Task instructions: With the first line below as the start and the line containing "Task: Select the Santa Fe model cell" as the end, copy every line between them exactly, ends included.
..........
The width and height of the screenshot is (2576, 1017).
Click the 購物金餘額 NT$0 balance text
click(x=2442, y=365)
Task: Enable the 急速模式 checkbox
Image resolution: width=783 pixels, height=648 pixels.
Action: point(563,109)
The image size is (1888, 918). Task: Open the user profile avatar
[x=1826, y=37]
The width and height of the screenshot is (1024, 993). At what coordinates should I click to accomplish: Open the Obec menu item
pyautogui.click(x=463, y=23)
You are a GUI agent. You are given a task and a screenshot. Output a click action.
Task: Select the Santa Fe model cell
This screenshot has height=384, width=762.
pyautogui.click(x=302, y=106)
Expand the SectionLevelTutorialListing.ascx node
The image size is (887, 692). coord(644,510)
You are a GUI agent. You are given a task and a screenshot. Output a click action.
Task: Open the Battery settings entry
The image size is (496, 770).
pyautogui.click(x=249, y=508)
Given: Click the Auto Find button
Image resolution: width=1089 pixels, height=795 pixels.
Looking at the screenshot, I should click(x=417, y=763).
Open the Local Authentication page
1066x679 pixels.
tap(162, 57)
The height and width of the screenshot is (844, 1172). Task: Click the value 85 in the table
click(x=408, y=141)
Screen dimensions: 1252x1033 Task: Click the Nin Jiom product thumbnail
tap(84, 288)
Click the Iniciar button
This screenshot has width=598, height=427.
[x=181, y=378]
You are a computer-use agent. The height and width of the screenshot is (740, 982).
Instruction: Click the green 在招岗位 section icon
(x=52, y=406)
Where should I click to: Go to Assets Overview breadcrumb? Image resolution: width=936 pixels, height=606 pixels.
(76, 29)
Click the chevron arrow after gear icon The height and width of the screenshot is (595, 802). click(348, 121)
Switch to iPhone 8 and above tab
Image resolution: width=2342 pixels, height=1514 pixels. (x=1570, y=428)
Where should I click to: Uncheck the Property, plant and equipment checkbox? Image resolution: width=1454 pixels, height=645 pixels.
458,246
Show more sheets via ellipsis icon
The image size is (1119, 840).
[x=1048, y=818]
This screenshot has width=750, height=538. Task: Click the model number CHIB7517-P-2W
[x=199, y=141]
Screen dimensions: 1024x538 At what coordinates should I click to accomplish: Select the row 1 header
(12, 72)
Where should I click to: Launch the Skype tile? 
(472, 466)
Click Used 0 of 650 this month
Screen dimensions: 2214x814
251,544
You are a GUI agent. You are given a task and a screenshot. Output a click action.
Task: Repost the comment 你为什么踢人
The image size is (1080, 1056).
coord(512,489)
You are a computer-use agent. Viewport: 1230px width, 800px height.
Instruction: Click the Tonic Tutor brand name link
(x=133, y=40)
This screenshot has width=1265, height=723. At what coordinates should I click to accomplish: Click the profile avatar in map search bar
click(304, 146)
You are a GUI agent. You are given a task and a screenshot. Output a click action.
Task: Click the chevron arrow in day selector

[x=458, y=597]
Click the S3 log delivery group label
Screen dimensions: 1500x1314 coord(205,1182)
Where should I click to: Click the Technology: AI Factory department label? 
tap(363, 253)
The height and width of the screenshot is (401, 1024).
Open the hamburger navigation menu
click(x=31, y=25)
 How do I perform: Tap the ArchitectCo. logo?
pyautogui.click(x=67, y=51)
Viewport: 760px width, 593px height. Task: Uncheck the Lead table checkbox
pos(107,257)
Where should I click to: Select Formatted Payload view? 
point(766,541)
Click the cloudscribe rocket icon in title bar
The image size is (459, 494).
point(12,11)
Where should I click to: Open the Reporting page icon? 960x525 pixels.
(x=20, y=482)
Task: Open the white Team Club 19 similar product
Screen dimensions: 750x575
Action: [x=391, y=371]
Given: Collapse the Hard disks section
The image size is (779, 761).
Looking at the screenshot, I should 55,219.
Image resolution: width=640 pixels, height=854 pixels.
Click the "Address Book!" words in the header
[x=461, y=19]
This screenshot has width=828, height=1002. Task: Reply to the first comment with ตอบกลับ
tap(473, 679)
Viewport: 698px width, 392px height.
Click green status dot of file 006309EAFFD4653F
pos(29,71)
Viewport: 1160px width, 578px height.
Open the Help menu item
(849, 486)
..........
Written response:
The width and height of the screenshot is (2576, 1017).
Click the 購物金餘額 NT$0 balance text
click(x=2442, y=365)
Task: Enable the 急速模式 checkbox
Image resolution: width=783 pixels, height=648 pixels.
Action: point(563,109)
The image size is (1888, 918). Task: Open the user profile avatar
[x=1826, y=37]
The width and height of the screenshot is (1024, 993). At what coordinates should I click to accomplish: Open the Obec menu item
pyautogui.click(x=463, y=23)
You are a GUI agent. You are given a task and a screenshot. Output a click action.
Task: Select the Santa Fe model cell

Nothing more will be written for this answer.